I found one on my computer. This is a pine (two piece 3 corner cabinet) with bevel glass doors, and 6mm plate triangular glass shelves (2). 

The top part of my cabinet fits neatly into the molding of the bottom cabinet and comes apart for moving if need be. 

The bottom part of the cabinet has hand carved doors and a wooden shelf. Finish is honey pine satin finish (3 coats, sanded in between),
and two coats of special medium walnut spray lacquer finish. 
It is my own design, and I had to make assembly jigs to make the cutlery drawer, because it had 6 sides to the drawer with all sorts of interesting
angles. It was a lot of work, but I cut enough wood for 5 of them. My son and daughter each have one, I sold one to a friend and I still have the other two for my carvings.


----------



## Nemo2 (Mar 1, 2012)

carverman said:


> Solid wood craftsmanship... Something that you don't see much of these days at the commercial furniture retail stores.


I think this is the point of DayTek's 'Model Home' thread.......standards are, and have been for decades, declining.......people produce crap, and most buyers accept it.


----------



## humble_pie (Jun 7, 2009)

what's a hoosier kitchen cabinet? i always thought hoosier meant indiana USA ...

but there's more ... carve alas my money is saying that's no kind of farmhouse cabinet at all. It's a kitchen cabinet for an urban house, early 20th century ... most likely 1920s ... the paint style is screaming ... still, it is the original paint, though ...

in quebec, pickers haven't offered a few dollars for decades. There's huge huge money for genuine pieces & by now there are none left downonthefarm.

those beautiful big double-doored armoires with the carved diamond lozenges? you'd be lucky to find one for 50-70k.

even simple treenware pieces - wooden salad bowls, trenchers, breadboards - are $200 & up.
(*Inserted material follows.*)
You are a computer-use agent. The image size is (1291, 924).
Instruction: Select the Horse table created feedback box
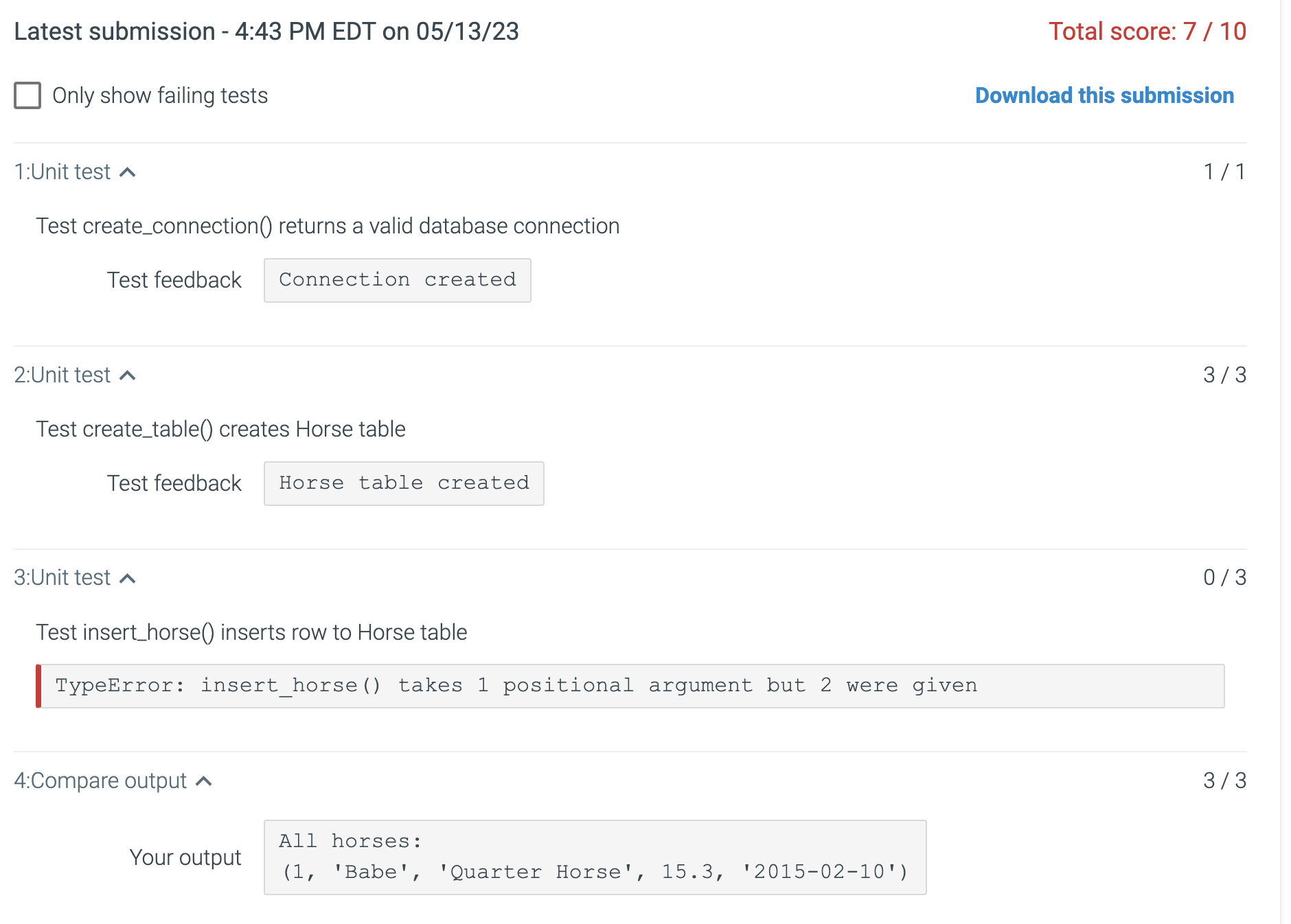[404, 483]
carverman i think your own pieces might have belonged to what are called folk art. The best of these are also commanding very high prices right now & in fact they are some collectors' specializations. I rather suspect that your pieces would be among these each:

i know you feel shy about showing your work, so i won't pester you, at least not now. Later i'll try to find you links to some dealers in folk furnishings & folk art.


----------



## humble_pie (Jun 7, 2009)

carverman said:


> I found one on my computer. This is a pine (two piece 3 corner cabinet) with bevel glass doors, and 6mm plate triangular glass shelves (2).
> 
> The top part of my cabinet fits neatly into the molding of the bottom cabinet and comes apart for moving if need be.
> 
> ...



oh that is so so so beautiful.

who made the glass? surely it was made to order for you? 
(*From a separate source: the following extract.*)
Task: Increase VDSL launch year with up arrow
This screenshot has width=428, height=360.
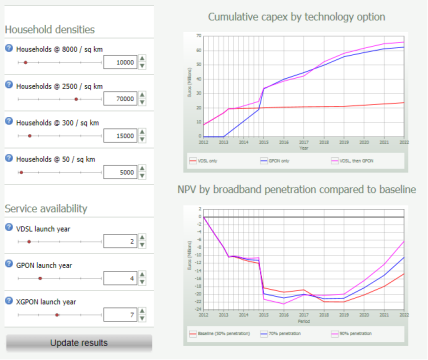Action: click(142, 237)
this is a perfect example of why connoisseur folk art collectors pay top dollar

PS it appears to be in 3 separate modules?


----------



## m3s (Apr 3, 2010)

carverman said:


> The bottom part of the cabinet has hand carved doors and a wooden shelf. Finish is honey pine satin finish (3 coats, sanded in between),
> and two coats of special medium walnut spray lacquer finish.
> It is my own design, and I had to make assembly jigs to make the cutlery drawer, because it had 6 sides to the drawer with all sorts of interesting
> angles. It was a lot of work, but I cut enough wood for 5 of them. My son and daughter each have one, I sold one to a friend and I still have the other two for my carvings.
> ...


That's really nice!! No doubt far better quality and finish than anything I have seen for very steep prices.. I thought about making my own simple book shelves or something before but I'm always spending my hobby time fixing cars. My father is good with carpentry and recently retired I think I'm going to try to get him into this.. :encouragement: We even have acres of huge trees that we just use for firewood..


----------



## carverman (Nov 8, 2010)

humble_pie said:


> what's a hoosier kitchen cabinet? i always thought hoosier meant indiana USA ...
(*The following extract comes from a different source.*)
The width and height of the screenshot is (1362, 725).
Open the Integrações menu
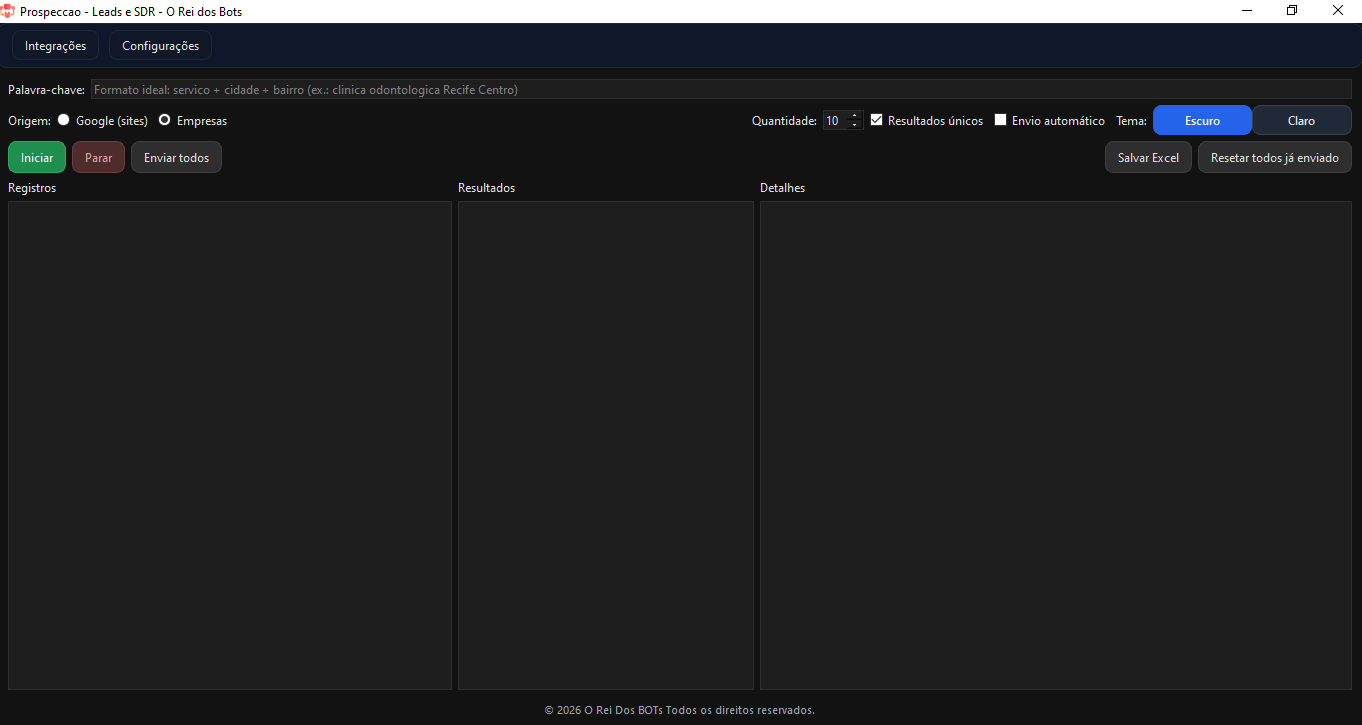55,46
Well yes that too..and our Canadian version (as on the old tv shows with Bob&Doug (Mackenzie)..take off eh..Hosers!:biggrin:
But here's the story on those cabinets..



> A Hoosier cabinet, often shortened to "hoosier", is a type of free-standing kitchen cabinet popular in the early decades of the twentieth century. Almost all of these cabinets were produced by companies located in Indiana and the name derives from the largest of them, the Hoosier Manufacturing Co. of New Castle, Indiana. Other Indiana businesses include Hoosier Racing Tire and the Hoosier Bat Company, manufacturer of wooden baseball bats.


but there's more ... carve alas my money is saying that's no kind of farmhouse cabinet at all. It's a kitchen cabinet for an urban house, early 20th century ... most likely 1920s ... the paint style is screaming ... still, it is the original paint, though ...

Well there were several versions of the traditional country hoosier cabinet, some were fancy, others not so fancy. They were made to be functional, not stylish. I've seen
some with layers of paint on them at some country flea market..for reasonable prices.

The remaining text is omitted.